Thursday, January 17, 2013

Take A Compliment

I've been wanting to write for a good week but couldn't find the time. Nothing new there really. All my chatter was getting a bit obsessive though, and it wasn't the good kind of obsessiveness. I wasn't growing or learning. Mostly I was frustrated over some things people were posting on facebook and then I wouldn't be able to get the things out of my head. As you know, I'm often stuck with my facebook app as my main form of adult "communication" during my day. Mostly it keeps me sane by keeping me connected to old friends and people over the age of 3. Though sometimes it drives me a bit insane when some of those people act more like my 3 year old. I refrained from commenting on these things that stuck with me, which is probably why my selftalk bolted to the insanity stage. I was prepared to just vent about all this but felt uneasy with that post, so I decided to wait until later.

I didn't see the benefit, other than getting it out of course. And let's face it, sometimes just a plain old bitch fest feels good. But really, who cares?! I wanted it to not bother me more than to bitch about why I was annoyed. As it turns out, I never got around to writing my post. As always, the universe put up a big flashing neon sign tonight with an arrow pointing me towards growth and acceptance, rather than being being stuck and focusing on silly things.


Where did the universe show me this neon sign you might ask? At my yoga teacher graduation ceremony, of course!

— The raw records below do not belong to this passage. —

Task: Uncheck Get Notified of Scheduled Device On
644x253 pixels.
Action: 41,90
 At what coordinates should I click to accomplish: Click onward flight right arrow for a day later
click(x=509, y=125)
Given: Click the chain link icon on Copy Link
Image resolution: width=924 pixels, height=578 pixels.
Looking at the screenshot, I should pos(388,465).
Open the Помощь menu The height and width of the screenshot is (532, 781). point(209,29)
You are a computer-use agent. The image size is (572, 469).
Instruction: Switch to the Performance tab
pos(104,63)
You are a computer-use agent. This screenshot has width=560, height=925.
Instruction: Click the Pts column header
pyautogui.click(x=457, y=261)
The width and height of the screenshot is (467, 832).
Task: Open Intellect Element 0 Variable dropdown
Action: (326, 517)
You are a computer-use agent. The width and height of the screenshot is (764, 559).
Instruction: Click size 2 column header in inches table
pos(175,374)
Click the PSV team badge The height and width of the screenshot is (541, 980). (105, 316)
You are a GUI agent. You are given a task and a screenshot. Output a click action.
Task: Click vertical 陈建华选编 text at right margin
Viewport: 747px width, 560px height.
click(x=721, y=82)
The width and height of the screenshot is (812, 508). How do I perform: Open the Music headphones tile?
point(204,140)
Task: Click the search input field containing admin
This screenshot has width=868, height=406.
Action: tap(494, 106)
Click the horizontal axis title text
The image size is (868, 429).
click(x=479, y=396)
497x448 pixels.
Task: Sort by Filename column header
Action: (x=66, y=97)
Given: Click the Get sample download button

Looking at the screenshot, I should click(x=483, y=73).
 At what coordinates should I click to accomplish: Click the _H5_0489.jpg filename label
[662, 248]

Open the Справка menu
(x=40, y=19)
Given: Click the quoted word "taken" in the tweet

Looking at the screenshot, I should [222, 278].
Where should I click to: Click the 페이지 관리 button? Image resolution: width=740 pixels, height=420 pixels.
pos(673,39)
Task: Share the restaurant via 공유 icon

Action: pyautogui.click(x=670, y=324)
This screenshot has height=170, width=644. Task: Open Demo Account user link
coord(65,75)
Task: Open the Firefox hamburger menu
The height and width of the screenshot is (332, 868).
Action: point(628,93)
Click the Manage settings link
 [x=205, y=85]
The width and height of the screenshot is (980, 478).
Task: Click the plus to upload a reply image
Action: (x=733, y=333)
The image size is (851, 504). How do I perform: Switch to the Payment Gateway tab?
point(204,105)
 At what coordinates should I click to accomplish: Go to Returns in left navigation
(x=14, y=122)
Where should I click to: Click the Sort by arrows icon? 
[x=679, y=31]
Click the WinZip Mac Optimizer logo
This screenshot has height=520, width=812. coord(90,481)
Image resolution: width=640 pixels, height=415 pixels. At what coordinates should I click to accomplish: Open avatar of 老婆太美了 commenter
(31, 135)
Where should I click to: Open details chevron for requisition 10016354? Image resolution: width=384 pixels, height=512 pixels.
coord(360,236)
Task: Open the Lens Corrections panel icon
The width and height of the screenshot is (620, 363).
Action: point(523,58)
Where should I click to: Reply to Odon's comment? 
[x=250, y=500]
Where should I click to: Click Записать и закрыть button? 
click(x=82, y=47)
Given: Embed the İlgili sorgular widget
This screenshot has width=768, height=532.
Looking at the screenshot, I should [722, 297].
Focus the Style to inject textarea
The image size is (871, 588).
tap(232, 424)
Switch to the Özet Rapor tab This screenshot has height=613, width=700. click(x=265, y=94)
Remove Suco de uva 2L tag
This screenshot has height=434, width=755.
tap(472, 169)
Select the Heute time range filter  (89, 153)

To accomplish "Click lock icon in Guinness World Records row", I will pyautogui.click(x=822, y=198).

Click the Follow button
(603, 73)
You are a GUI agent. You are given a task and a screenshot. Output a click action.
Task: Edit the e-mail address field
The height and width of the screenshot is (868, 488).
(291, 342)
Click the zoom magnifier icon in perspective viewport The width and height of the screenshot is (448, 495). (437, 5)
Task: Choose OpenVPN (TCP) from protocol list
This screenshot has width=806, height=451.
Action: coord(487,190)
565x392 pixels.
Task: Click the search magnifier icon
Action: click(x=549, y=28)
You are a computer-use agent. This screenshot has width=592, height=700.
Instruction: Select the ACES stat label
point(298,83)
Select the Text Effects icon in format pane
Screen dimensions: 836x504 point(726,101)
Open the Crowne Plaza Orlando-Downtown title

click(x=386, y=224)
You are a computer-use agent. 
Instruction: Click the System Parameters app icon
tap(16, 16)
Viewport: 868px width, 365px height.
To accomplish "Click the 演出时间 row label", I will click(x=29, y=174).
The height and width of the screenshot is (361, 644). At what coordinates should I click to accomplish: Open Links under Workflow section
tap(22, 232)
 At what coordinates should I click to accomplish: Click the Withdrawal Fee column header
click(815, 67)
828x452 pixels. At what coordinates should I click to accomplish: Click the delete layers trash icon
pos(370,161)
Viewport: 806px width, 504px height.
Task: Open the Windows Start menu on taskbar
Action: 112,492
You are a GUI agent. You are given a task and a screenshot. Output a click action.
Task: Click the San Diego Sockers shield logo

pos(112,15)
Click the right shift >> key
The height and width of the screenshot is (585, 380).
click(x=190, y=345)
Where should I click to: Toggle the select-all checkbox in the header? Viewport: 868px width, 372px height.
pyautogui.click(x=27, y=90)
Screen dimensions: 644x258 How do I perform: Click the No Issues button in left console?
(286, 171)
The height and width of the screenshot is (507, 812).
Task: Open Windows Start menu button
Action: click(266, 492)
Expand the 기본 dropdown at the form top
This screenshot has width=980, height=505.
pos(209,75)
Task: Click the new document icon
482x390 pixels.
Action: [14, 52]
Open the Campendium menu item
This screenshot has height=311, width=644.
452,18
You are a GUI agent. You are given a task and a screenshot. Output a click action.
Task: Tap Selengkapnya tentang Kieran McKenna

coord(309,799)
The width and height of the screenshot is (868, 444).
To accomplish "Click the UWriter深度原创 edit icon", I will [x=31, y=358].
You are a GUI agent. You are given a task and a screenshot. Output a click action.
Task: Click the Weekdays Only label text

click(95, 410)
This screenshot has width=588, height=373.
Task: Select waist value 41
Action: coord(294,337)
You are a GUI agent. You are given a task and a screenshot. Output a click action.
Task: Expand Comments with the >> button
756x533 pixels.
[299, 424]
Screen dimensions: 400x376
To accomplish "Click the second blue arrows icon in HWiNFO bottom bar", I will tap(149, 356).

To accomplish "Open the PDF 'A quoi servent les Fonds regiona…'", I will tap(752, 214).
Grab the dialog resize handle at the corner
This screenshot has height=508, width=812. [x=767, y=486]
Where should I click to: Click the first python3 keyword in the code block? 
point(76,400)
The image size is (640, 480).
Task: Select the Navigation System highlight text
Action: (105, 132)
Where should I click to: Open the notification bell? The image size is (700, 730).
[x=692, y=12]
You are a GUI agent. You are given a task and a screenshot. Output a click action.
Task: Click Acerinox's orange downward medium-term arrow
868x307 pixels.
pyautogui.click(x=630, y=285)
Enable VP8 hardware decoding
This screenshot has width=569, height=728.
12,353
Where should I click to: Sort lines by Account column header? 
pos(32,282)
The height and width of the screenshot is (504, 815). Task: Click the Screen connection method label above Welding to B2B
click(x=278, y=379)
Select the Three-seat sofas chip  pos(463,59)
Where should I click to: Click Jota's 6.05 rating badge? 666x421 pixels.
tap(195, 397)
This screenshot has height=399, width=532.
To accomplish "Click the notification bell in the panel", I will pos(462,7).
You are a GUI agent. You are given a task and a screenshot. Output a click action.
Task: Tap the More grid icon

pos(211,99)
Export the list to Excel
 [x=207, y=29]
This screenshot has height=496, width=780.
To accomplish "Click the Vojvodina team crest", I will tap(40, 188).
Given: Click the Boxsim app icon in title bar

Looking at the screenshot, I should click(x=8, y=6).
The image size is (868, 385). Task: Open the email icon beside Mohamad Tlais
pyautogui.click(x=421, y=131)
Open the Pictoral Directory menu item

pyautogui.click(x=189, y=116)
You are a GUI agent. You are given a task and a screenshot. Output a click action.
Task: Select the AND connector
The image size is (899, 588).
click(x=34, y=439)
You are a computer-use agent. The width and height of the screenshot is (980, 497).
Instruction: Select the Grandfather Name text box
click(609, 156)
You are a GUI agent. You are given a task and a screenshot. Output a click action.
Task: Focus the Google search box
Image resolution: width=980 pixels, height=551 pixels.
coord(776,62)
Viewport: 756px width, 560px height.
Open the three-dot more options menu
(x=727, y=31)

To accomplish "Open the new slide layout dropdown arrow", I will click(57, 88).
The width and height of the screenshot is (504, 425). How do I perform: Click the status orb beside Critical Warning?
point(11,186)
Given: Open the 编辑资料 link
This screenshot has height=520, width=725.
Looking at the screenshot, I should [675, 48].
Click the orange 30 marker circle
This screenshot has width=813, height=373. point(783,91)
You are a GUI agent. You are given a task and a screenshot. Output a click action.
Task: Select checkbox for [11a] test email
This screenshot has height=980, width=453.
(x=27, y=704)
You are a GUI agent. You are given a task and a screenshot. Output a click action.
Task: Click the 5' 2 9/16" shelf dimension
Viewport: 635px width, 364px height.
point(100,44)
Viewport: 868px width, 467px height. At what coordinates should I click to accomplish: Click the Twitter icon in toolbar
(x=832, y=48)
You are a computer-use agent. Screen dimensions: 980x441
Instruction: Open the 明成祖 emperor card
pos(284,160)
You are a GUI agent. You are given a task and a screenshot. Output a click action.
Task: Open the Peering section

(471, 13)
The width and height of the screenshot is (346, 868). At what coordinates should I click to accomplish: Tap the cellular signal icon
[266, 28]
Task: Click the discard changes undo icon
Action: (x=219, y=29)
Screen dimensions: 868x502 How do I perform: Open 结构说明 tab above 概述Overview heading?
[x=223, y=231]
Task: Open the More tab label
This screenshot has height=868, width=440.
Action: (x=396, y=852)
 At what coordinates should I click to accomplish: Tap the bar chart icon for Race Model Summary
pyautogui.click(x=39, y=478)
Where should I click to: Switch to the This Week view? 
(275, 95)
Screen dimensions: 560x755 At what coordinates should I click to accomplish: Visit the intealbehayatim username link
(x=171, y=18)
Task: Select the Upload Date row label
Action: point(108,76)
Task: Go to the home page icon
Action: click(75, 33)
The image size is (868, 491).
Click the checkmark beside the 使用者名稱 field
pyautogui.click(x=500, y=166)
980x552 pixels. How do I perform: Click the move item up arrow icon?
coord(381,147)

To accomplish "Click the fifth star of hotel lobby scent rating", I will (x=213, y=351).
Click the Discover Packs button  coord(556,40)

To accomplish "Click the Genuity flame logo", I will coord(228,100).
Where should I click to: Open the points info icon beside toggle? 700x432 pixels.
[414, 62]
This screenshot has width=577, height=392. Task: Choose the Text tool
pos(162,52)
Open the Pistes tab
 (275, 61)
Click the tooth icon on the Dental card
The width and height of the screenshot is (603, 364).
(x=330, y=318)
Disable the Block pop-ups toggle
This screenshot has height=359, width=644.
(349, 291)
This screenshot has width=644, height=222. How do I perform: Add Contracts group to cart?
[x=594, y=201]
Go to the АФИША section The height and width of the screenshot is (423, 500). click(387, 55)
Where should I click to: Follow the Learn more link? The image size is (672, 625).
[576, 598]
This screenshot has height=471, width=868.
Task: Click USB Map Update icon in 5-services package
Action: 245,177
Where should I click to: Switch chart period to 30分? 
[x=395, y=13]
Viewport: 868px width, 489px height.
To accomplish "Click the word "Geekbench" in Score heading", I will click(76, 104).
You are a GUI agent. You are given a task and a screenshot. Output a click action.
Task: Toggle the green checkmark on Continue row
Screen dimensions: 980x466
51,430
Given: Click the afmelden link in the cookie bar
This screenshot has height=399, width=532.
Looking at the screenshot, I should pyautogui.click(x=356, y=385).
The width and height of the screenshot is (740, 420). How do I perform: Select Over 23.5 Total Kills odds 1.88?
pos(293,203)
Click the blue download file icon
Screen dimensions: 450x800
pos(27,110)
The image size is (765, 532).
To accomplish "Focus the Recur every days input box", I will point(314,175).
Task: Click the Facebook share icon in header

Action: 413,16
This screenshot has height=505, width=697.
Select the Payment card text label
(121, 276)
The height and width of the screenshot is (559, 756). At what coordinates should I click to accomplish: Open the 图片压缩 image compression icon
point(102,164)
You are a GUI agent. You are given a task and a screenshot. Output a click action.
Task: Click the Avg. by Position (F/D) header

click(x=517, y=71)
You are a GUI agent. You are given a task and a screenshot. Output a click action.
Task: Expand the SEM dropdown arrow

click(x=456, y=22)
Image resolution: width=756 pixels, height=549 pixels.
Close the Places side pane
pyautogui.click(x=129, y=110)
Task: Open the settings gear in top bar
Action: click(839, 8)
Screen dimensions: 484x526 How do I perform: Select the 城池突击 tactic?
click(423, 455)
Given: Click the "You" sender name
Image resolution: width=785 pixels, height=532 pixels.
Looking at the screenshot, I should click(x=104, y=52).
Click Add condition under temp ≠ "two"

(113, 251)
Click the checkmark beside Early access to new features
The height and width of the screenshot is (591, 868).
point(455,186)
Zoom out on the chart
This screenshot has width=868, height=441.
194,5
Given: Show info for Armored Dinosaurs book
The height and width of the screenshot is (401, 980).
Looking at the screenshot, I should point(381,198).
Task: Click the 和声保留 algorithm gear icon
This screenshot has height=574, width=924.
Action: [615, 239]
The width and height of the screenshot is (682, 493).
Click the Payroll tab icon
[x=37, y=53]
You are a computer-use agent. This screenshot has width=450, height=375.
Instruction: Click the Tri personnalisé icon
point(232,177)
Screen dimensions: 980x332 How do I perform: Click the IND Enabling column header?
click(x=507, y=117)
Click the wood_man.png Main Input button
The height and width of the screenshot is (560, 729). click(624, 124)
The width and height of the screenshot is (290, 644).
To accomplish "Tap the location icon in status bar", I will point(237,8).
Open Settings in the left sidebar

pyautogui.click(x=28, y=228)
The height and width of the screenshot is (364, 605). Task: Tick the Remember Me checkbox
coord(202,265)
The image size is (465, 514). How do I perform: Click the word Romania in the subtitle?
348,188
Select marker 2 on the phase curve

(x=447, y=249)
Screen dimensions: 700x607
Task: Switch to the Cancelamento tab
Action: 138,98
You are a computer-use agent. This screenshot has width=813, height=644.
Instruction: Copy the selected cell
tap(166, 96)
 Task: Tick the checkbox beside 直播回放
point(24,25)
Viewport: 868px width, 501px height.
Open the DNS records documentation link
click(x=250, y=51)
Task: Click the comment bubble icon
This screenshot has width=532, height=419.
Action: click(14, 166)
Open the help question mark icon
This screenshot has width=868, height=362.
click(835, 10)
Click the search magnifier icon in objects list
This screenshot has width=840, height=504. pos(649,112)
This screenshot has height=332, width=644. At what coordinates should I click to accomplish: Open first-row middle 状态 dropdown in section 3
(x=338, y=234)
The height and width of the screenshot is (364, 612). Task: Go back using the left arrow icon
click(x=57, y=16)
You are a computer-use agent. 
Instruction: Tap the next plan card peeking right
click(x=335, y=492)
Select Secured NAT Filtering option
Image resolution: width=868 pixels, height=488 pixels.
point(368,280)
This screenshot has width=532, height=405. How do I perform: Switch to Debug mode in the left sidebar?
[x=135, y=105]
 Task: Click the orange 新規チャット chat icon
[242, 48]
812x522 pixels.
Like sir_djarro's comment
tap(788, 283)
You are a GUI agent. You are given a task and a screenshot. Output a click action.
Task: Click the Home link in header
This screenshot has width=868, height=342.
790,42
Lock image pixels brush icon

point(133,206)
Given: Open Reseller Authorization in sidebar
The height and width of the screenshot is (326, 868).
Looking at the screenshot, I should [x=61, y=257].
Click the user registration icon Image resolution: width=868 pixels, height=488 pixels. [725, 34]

Here's the thing, I was nervous for our graduation dinner tonight. Not for why you might think. I was sure we were all actually graduating! I was nervous because our final on Monday was unexpected. I was fully prepared to discuss the 8 limbs and chakras; our modified ashtanga sequence that we taught, modifications to each pose we learned and everything in between. Instead, we were instructed to write a handful of "nice" things about each of our classmates. I say "nice" because I don't remember the exact words used, but essentially I wrote what I appreciated about my classmates and teacher, what I valued and learned from them and quite simply the light I could see shining from each of them. Our instructor collected these compliments and I had a feeling she was going to do something with them for our ceremony. Of course that's what she did. That doesn't take a rocket scientist to figure out.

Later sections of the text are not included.